1859-02-02

HAVELOCK ELLIS, British psychologist and sexologist, born (d. 1939); Ellis’s monumental seven-volume Studies in the Psychology of Sex (1897-1928) was not only of the greatest importance in changing Western attitude toward sex, but has influenced almost all writers ever since. Given the nature of his major interest, he was more than entitled to a full-fledged fetish all his own.

From the beginning, his marriage was unconventional (Edith Ellis was openly Lesbian), and at the end of the honeymoon, Ellis went back to his bachelor rooms in Paddington, while she lived at Fellowship House. Their “open marriage” was the central subject in Ellis’s autobiography, My Life. According to Ellis in My Life, his friends were much amused at his being considered an expert on sex considering the fact that he suffered from impotence until the age of sixty, when he discovered that he was able to become aroused by the sight of a woman urinating. Ellis named the interest in urination “Undinism” but it is now more commonly called Urolagnia.

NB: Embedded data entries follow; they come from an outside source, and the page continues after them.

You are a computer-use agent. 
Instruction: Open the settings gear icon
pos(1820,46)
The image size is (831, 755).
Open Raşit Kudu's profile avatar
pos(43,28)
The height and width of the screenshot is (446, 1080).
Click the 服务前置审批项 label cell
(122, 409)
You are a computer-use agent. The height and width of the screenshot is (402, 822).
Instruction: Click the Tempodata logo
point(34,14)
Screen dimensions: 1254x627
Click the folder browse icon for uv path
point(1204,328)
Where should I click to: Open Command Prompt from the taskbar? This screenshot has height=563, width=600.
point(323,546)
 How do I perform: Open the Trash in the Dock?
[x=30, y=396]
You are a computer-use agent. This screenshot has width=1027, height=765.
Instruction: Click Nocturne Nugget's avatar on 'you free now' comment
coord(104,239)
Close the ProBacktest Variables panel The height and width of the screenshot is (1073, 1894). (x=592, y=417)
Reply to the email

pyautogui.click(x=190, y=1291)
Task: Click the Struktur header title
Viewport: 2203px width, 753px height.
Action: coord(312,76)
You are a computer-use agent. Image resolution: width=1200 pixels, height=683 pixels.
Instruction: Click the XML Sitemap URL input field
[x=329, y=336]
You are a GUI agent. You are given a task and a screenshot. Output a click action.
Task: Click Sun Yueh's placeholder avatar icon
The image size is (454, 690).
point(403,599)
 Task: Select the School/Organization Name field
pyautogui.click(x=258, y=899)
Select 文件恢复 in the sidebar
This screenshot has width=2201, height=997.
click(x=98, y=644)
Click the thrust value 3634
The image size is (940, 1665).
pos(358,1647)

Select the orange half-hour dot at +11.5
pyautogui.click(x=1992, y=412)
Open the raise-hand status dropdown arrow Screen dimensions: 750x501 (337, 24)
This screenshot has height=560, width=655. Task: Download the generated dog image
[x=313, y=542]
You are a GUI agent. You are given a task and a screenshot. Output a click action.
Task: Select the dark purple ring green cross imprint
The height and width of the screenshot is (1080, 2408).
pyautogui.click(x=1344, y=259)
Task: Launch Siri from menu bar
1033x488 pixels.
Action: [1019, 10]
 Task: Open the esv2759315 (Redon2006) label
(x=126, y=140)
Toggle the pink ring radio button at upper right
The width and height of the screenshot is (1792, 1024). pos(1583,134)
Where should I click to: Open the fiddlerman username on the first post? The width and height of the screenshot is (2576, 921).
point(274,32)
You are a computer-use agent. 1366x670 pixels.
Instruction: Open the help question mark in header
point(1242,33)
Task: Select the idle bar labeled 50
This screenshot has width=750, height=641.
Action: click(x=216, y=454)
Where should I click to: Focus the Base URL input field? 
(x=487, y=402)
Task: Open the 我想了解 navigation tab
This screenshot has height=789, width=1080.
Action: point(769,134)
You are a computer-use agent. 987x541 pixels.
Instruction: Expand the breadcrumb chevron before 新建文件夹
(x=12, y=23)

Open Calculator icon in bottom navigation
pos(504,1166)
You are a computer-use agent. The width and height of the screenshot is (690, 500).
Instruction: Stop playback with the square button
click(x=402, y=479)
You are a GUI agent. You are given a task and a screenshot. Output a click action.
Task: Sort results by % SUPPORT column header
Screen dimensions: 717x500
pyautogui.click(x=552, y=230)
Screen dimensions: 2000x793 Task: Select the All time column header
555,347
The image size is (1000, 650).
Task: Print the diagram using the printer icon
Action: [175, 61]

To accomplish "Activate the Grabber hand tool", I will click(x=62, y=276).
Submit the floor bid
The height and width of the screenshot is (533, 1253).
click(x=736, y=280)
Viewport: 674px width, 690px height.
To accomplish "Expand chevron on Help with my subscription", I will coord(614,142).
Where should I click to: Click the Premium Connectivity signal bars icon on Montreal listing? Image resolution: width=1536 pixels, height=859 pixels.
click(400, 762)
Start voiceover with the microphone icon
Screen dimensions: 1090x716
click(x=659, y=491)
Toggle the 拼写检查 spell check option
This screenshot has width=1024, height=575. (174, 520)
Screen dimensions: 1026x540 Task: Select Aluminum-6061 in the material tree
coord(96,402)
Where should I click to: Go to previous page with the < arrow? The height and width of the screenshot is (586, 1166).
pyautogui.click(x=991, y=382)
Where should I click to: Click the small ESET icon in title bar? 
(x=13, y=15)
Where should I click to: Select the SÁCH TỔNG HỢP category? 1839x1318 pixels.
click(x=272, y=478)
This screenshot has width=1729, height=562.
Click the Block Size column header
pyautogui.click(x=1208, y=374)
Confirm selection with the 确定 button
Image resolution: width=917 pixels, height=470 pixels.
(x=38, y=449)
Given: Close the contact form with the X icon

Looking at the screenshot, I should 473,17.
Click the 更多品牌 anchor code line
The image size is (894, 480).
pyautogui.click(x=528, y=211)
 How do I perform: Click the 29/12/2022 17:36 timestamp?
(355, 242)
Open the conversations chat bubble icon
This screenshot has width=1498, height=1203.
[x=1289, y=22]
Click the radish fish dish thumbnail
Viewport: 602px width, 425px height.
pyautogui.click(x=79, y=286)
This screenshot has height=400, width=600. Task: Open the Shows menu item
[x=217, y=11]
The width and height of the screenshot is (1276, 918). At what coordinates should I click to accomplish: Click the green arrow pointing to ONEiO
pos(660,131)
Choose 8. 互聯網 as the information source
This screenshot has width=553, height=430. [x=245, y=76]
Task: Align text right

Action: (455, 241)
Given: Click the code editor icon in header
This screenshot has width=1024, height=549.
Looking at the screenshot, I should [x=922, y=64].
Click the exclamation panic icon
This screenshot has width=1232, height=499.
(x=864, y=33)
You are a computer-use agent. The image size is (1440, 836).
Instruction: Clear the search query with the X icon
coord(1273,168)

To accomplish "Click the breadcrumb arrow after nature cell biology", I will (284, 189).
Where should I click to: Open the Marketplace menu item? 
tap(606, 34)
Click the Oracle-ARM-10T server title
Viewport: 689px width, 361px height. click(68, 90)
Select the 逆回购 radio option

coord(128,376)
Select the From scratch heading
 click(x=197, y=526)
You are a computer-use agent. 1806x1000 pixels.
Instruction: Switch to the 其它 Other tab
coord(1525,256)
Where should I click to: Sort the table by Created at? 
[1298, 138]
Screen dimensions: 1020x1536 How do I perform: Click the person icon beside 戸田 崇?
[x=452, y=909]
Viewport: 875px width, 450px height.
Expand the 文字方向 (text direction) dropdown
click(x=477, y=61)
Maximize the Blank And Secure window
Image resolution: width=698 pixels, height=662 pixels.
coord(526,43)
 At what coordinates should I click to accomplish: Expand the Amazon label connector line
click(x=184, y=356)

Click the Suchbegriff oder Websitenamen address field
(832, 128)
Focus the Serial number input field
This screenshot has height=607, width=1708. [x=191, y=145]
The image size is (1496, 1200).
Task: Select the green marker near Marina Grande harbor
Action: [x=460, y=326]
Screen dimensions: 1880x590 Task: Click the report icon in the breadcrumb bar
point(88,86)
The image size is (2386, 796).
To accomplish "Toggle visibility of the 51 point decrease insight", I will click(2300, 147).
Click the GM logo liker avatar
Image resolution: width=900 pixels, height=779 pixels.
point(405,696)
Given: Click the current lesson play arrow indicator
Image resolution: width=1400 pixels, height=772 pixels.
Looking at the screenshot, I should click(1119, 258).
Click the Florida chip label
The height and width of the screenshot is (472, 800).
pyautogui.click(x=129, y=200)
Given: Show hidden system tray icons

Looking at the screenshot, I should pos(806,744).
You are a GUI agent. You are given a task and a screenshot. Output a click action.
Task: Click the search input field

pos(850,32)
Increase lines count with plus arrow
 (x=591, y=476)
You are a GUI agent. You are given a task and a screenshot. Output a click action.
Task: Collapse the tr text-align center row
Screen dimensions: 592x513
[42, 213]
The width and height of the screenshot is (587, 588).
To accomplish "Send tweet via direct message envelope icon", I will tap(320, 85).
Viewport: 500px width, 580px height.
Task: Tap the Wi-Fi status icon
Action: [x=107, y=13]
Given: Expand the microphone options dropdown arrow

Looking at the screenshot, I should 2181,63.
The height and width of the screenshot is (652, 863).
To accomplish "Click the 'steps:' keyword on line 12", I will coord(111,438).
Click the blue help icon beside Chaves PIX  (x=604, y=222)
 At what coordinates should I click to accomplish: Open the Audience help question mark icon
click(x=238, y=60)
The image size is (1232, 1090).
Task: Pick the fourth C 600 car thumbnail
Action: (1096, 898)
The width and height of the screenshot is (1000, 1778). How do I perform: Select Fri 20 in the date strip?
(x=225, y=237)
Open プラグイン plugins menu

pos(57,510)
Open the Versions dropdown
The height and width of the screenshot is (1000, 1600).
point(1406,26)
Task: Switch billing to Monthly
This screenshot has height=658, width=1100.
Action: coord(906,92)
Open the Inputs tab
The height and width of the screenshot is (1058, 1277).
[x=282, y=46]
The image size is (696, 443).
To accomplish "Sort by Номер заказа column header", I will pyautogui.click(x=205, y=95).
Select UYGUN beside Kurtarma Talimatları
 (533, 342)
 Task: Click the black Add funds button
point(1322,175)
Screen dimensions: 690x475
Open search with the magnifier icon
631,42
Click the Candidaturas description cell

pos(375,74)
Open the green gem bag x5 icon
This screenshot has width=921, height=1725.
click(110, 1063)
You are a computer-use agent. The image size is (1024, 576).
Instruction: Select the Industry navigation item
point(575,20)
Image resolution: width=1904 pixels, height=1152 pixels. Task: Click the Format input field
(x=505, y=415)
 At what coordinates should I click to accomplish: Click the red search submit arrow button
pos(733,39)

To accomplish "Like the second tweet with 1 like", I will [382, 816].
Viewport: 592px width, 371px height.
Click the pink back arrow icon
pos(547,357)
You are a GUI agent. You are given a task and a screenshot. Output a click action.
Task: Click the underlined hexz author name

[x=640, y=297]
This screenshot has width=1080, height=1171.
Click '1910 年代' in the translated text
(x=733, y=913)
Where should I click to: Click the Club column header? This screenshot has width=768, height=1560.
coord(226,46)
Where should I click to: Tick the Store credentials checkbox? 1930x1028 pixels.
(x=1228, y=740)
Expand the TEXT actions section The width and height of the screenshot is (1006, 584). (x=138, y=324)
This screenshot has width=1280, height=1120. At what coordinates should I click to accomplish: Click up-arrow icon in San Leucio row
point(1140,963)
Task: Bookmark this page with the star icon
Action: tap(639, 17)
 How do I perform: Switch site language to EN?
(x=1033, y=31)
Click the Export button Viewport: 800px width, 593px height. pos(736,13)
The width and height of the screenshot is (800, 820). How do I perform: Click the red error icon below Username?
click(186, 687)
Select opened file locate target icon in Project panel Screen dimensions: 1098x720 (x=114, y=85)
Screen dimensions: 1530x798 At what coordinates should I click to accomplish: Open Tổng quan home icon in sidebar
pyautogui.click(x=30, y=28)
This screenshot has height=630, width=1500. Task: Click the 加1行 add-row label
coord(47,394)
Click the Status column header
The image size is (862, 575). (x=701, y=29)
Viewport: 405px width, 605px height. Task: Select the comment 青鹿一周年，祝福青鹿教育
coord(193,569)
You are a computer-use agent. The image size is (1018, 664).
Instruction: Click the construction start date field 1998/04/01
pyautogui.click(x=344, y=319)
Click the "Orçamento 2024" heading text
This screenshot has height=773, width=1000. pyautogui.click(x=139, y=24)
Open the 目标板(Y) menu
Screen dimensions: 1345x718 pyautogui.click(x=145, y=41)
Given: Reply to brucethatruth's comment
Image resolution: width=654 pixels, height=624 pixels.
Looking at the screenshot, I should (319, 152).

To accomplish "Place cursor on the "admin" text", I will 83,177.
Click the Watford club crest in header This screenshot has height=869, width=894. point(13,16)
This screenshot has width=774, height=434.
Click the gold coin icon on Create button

Ellis’s Sexual Inversion, the first English medical text book on homosexuality, co-authored with John Addington Symonds, described the sexual relations of homosexual men and boys, something that Ellis did not consider to be a disease, immoral, or a crime. The work assumes that same-sex love transcends age as well as gender taboos, as seven of the twenty one examples are of inter-generational relationships. A bookseller was prosecuted in 1897 for stocking it. Although the term itself is attributed to Ellis, he writes in 1897, “‘Homosexual’ is a barbarously hybrid word, and I claim no responsibility for it.” Other psychologically important concepts developed by Ellis include autoeroticism and narcissism, both of which were later taken on by Sigmund Freud.